Smart Industry: BlackMatter released a list of orgs that it won’t target, (healthcare, schools and local governments) and is instead targeting companies with annual revenue of $100M+. Why are hackers moving away from low-hanging fruit targets, and toward global companies?

Satnam: By attacking healthcare, schools, governments and critical infrastructure, ransomware groups face greater scrutiny and attention from governments and law enforcement. So it makes complete sense that these groups more explicitly forbade targeting these institutions. That said, because the groups themselves are not the ones doing the attacking, the onus falls on the affiliates that participate in the ransomware-as-a-service ecosystem to follow these guidelines. 

It is likely that BlackMatter is going after larger enterprises because of the greater likelihood of a ransom payment. Larger companies can often work through their cyber-insurance policies to make ransom payments and they’re also incentivized to pay up to limit bad press, which could hurt their brand.

Smart Industry: Why do ransomware groups release lists of targets they won't target? Will they stick to it, and are there any loopholes?

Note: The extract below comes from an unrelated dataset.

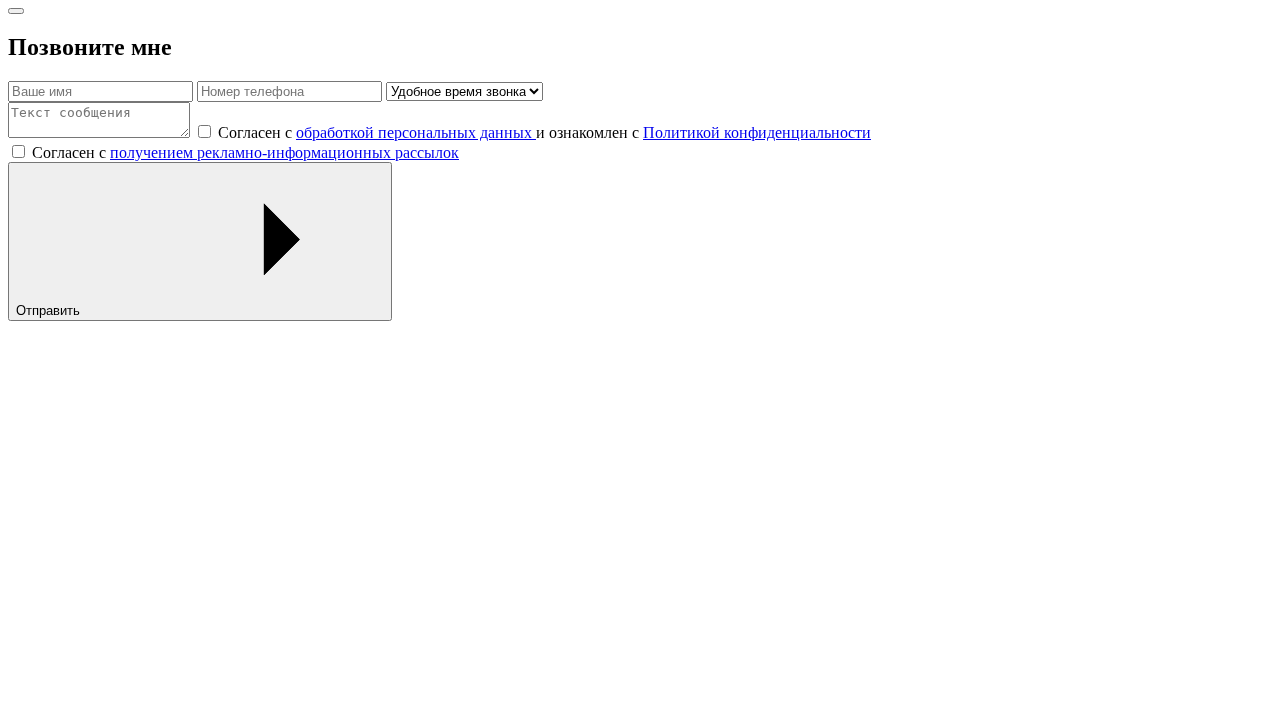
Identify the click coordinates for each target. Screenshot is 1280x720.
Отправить (50, 310)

Satnam: In this instance, it is likely part of their recruiting strategy for the affiliates interested in their ransomware-as-a-service offering. By defining what targets are off-limits, they hope to weed out potential bad actors from trying to push the envelope.

Smart Industry: What can manufacturers, in particular, do to protect themselves from groups like BlackMatter? 

Satnam: Ransomware groups like BlackMatter rely on their affiliates to breach networks. The methods affiliates use will vary, so it is important for manufacturers (as well as other organizations) to take stock and do their due diligence to identify and patch-vulnerable software and devices within their networks, have up-to-date endpoint and secure email-gateway solutions in place and audit their network for misconfigurations in their active directory. It is also important for organizations to prepare for the possibility of a successful ransomware attack and have an incident-response playbook in place for how to respond.